Tech Unicorns Born Into a Grave

by Dan September 9, 2019 9:48 am • Trade Ideas

So far the year of the “Unicorn Exit” for private tech companies has been a bit of a mixed bag. We have spent some time on air on Fast Money of late as it seems that investors are balking at The We Company’s (formally WeWork) valuation in front of an expected IPO, and the company’s corporate governance, with some reports that they may even shelve the deal for now. We discussed on Friday’s Fast Money program on CNBC:

The WSJ has been all over the story, last week suggesting that the company may seek an IPO valuation between $20 and $30 billion below their last private round valuation at $47 billion and last night suggesting it could be at the low end of that range:

WeWork’s parent is eyeing a valuation for its initial public offering that could fall below $20 billion as some existing investors push the workspace company to shelve the planned offering, people familiar with the matter said.
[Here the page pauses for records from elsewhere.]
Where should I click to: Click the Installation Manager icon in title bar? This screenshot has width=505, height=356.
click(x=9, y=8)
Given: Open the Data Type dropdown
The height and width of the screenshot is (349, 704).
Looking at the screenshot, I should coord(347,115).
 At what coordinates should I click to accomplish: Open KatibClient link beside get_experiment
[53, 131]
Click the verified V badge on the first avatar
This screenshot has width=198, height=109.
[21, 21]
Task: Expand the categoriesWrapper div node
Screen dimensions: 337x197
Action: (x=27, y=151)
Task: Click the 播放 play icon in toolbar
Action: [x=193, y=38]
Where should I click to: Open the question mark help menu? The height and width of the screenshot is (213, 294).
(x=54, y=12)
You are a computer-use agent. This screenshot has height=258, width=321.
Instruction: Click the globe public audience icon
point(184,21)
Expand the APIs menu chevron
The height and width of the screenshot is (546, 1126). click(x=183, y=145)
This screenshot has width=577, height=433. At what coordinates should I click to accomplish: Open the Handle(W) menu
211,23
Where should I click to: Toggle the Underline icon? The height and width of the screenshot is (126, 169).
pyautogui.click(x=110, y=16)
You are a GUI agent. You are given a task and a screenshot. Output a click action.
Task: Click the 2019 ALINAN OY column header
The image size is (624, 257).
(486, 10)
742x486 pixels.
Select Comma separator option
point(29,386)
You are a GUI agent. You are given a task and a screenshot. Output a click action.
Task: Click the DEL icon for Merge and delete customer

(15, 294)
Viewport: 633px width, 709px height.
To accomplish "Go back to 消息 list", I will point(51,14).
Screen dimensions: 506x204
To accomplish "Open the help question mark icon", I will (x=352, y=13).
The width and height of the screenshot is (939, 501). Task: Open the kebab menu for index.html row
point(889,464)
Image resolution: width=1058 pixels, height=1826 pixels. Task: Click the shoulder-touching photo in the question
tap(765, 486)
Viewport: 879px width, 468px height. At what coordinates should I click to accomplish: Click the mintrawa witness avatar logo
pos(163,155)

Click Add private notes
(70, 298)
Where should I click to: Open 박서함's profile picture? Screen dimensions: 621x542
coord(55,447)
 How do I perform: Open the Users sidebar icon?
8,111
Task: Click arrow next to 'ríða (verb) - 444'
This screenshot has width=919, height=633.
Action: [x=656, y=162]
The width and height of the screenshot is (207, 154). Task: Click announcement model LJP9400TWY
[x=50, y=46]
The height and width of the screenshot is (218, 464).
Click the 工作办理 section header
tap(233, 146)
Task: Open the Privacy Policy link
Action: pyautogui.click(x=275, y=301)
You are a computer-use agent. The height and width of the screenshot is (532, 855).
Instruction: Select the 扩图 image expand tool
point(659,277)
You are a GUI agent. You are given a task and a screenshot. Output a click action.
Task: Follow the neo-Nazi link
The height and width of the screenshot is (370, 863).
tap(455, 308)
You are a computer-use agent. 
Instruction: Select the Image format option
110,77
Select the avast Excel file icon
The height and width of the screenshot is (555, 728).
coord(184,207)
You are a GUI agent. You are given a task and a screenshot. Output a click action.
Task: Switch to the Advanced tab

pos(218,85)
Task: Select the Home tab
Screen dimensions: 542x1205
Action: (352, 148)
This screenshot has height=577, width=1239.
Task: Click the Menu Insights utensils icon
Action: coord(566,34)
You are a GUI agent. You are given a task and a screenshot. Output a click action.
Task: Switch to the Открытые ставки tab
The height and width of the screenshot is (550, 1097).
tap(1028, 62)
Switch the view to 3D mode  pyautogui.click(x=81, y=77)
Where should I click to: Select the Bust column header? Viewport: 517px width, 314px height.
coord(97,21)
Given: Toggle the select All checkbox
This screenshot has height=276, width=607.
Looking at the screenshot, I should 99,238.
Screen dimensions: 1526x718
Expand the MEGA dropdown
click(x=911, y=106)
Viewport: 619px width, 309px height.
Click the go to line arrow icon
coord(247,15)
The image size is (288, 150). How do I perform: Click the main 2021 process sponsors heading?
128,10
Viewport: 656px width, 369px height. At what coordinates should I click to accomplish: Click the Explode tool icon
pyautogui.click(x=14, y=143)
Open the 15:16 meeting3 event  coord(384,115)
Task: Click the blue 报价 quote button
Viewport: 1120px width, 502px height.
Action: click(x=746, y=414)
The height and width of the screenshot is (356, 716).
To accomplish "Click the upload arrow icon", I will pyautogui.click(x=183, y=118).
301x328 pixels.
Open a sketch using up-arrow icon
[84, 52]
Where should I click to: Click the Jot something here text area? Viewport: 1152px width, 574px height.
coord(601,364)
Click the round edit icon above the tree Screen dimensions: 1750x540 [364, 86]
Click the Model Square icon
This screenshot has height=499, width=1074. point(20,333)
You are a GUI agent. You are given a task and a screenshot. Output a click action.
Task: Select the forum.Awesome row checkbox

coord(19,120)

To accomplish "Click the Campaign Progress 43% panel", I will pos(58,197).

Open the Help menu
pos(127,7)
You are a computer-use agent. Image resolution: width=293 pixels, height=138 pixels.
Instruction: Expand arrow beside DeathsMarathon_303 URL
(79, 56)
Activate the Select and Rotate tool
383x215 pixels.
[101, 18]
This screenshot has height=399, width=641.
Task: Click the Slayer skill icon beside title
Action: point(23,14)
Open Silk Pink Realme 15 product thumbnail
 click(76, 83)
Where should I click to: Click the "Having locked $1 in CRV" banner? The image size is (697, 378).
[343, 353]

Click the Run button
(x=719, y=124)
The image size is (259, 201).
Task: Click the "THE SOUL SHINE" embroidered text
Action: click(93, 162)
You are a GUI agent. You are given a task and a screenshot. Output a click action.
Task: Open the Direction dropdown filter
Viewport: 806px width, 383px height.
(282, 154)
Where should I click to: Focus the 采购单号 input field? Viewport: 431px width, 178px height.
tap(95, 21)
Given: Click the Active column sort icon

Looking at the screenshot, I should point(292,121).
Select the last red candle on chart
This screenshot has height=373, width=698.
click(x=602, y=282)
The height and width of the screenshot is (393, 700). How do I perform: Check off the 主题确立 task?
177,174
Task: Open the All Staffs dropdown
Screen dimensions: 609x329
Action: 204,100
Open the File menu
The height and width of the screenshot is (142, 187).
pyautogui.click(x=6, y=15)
Despite plans to begin a roadshow to market the shares to new investors as early as Monday, We Co. and its underwriters are planning to hold meetings this week among themselves and with investors to figure out what changes may be needed to help garner enough demand for an IPO, the people said.

I suspect where this deal comes, or whether it comes at all might speak to investors sentiment as we head into the last quarter of the year, a year that has seen more than $150 billion of tech IPOs so far all of them money-losing, all of them extremely expensive. But it has been a tale of two cities, but for the most part, the two most high profile and largest have struggled mightily

Uber Inc (UBER) had an $82 billion market cap at its $45 IPO price in June now worth $54 billion, competitor Lyft Inc. (LYFT) had about a $24 billion market cap at its March IPO price of $72, now worth $13 billion. I think it is safe to say that We are trading like these two before it has even gone public.

On the flip-side, Pinterest (PINS) had about an $11 billion market cap at its April IPO price of $19, now worth $16.5 billion, Zoom (ZM) had a $9.5 billion market cap on its April IPO date, now worth $23 billion and Crowdstrike (CRWD) was valued at $7 billion at its June IPO date, now worth $17 billion.

Which brings me to one of the hottest tech IPOs from 2018, ZScaler (ZS), a cloud-based internet security company that went public at $16 in March of 2018, closed up nearly 150% near $40 at year-end, traded as high $89.50 this year but has since sold off 25% from its July highs, but still up 64% on the year sporting an $8 billion market cap.

ZS reports their fiscal Q4 results Tuesday after the close. The options market is implying about a 14% one day move Wednesday in either direction which is basically inline with the average one day move over the last five quarters since going public.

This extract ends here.